Consignes
a – Selon le texte fourni, grâce à qui Dan Rovel se ménage-t-il un alibi ?
b – Indiquez si chacun des énoncés suivants concorde avec le texte fourni, en répondant par oui ou non et en citant les mots du texte qui tranchent : (i) Barnero songeait à quitter le métier. (ii) Dan Rovel arrive à temps pour venir en aide à Hélène. (iii) Beau-Sourire et Lupo parviennent à empêcher l'exécution du Mandarin.
c – Veuillez renvoyer mot pour mot le passage du texte fourni qui commence par "Voilà plusieurs années, un" et se poursuit jusqu'à "moment-là fut tué.".

Texte fourni

- - -

Voilà plusieurs années, un caïd surnommé le Mandarin dirigeait un club de jeu, se faisant passer pour un honnête d’affaires. À cause de lui, la corruption régnait dans cette ville, touchant même certains policiers. Ce qui hérissait le flic Barnero, qui songeait à quitter le métier. Beau-Sourire et Lupo, les sbires du Mandarin, furent chargés de supprimer le frère d’Hélène Dassa, et de saccager la boîte de nuit de celui-ci, qui refusait le racket du caïd. À cette occasion, Dan Rovel – ami de Dassa – vint trop tard en aide à Hélène. Violentée, il la fit soigner, en se promettant de se venger du Mandarin. Avec son comparse Viletti, Rovel planifia la mort du caïd, tout en se ménageant un alibi grâce à Raymond Aulnay. C’est au club du Mandarin que Dan Rovel et Viletti l’exécutèrent. Beau-Sourire et Lupo ne purent s’interposer à temps. Hélas, un autre homme arrivé à ce moment-là fut tué.

- - -

Données fournies
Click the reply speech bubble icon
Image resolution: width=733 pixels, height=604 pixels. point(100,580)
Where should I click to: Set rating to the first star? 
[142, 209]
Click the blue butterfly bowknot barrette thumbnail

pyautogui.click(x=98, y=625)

- - -

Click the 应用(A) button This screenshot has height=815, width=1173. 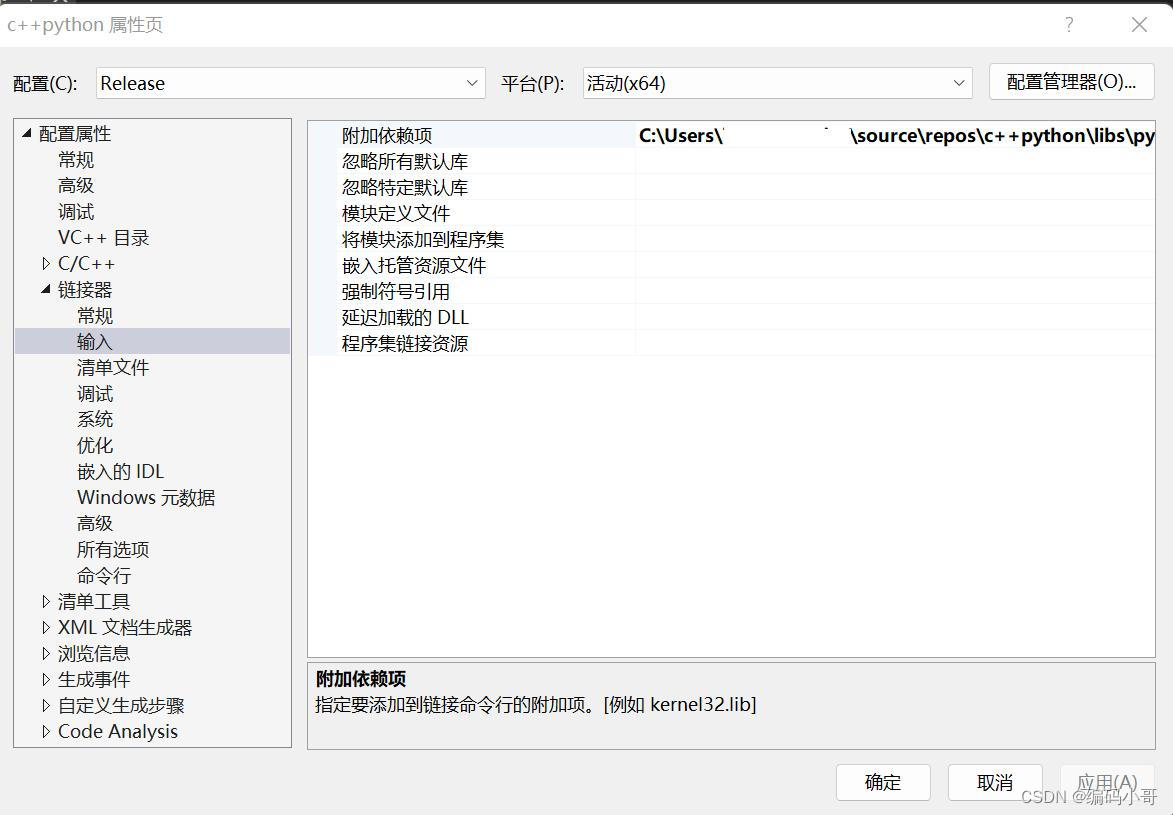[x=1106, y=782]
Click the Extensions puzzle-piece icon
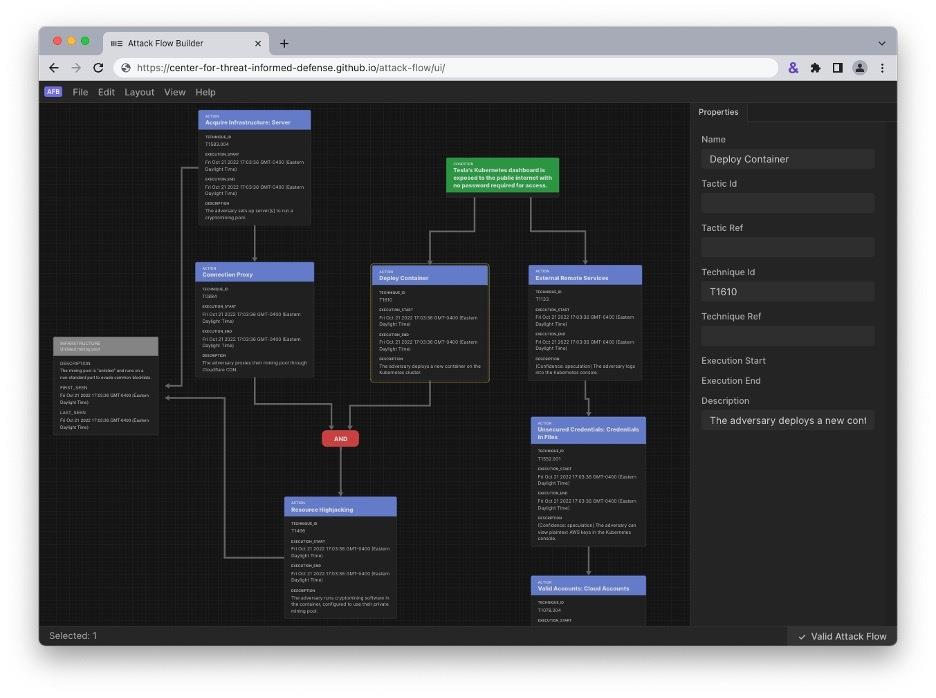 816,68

- - -

Réponses par tâche
a – Grâce à Raymond Aulnay.

b – (i) Oui : « qui songeait à quitter le métier ». (ii) Non : « vint trop tard en aide à Hélène ». (iii) Non : « Beau-Sourire et Lupo ne purent s’interposer à temps ».

c –
Voilà plusieurs années, un caïd surnommé le Mandarin dirigeait un club de jeu, se faisant passer pour un honnête d’affaires. À cause de lui, la corruption régnait dans cette ville, touchant même certains policiers. Ce qui hérissait le flic Barnero, qui songeait à quitter le métier. Beau-Sourire et Lupo, les sbires du Mandarin, furent chargés de supprimer le frère d’Hélène Dassa, et de saccager la boîte de nuit de celui-ci, qui refusait le racket du caïd. À cette occasion, Dan Rovel – ami de Dassa – vint trop tard en aide à Hélène. Violentée, il la fit soigner, en se promettant de se venger du Mandarin. Avec son comparse Viletti, Rovel planifia la mort du caïd, tout en se ménageant un alibi grâce à Raymond Aulnay. C’est au club du Mandarin que Dan Rovel et Viletti l’exécutèrent. Beau-Sourire et Lupo ne purent s’interposer à temps. Hélas, un autre homme arrivé à ce moment-là fut tué.